These are some meeting notes that I came across this morning, that I was using as reflection points, during my morning meditation. Perhaps they could be useful for you.
Solutions Group 10/27/15 | Notes and Reflections
Topics: We admitted we're powerless over toxic people and depending on how we deal with them, we can make our lives terribly unmanageable.
• It's okay to admit that in the face of powerlessness, we often experience fear.
• Powerlessness implies a negative, but it's also positive because once I recognize that, I'm free to do something else, rather than engage in a power struggle.
• When’s the last time I’ve won a power struggle with someone, much less being actually involved in that collision?
• We can't reason with people if it's not their intention to be reasoned with. When one's caught in the grip of their thought storm, they're in the storm of what's in their head, not with us. Surrender is sometimes not just letting go in that moment, but also not holding on. There's a difference.
• I cannot swim in pools of physical, mental, emotional, and spiritual toxicity and not become ill.
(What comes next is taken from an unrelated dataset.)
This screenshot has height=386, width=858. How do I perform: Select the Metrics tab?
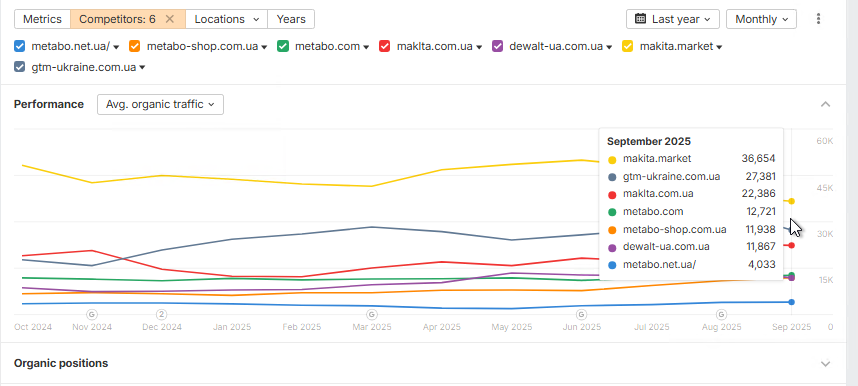tap(42, 19)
• Don't own problems that aren't ours. We often suffer needlessly by believing we should be able to control others problem or that their actions reflect our personal sense of self-worth.
• It's not people that drive me up the wall. It's the thoughts that I experience in my head that are about what other people "should be doing" and aren't, that's driving me up the wall. That means I need to not only ignore the stories but the storyteller... All the stories are crap and will always be crap.
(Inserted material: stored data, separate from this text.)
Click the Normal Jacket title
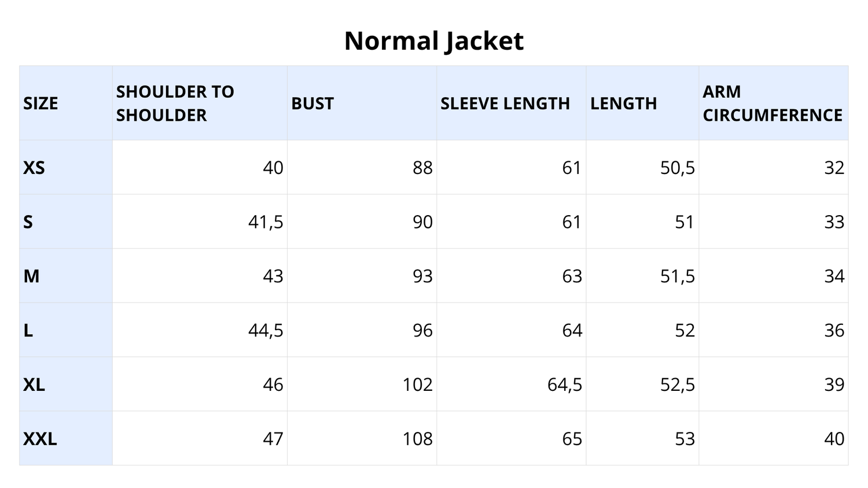 click(433, 41)
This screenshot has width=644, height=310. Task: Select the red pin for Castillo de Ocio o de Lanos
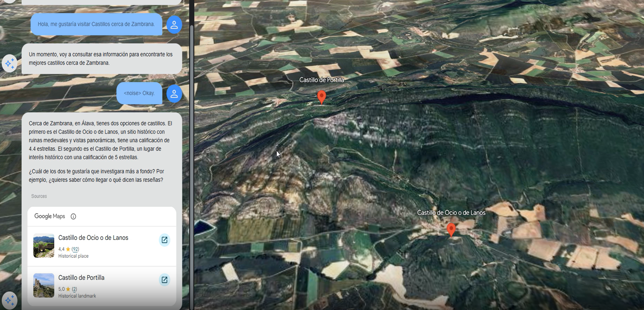pyautogui.click(x=451, y=229)
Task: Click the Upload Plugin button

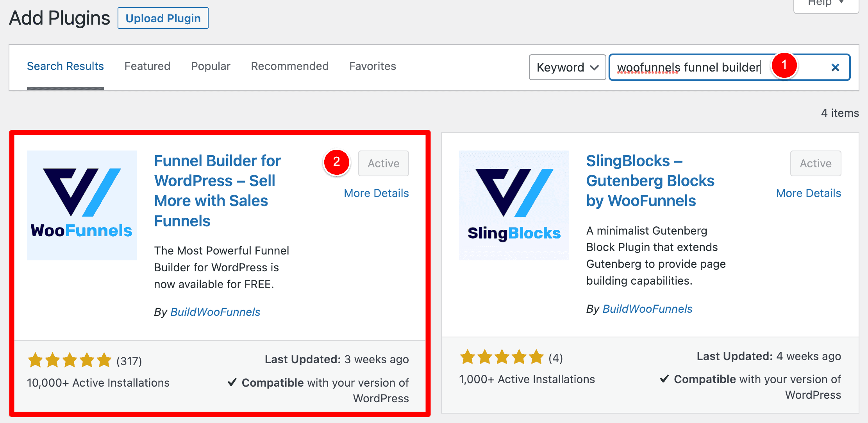Action: point(163,18)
Ruth After Meeting Meet Up Notes:
• Don't cut into sacred time.
• Don't subscribe to and participate in _needless_ suffering. What does that look like for me... needful vs. needless? Discover and understand. That's essential.
• I don't know, but I'm willing to know...patience and listening.
• Remember the experience and not the words.
• Living under the projections of others isn't happiness. Heal your relationship with yourself before others. Give yourself time and space to determine your own goals based on your own needs and values.
• Don't feel obligated to please people or meet unrealistic expectations. Your purpose and joy come from within, not from what others project onto you.
• Whose goal is this? Is it mine or someone else's?
• Am I worth staying around for? People haven't left because of something you haven't lived up to. They left because their goals changed, and that's okay. That's a part of what freedom is... the right to decide different goals for ourselves.
• Be in the room of your life, not in the hallway.
• I am here to heal the relationship with my inner voice.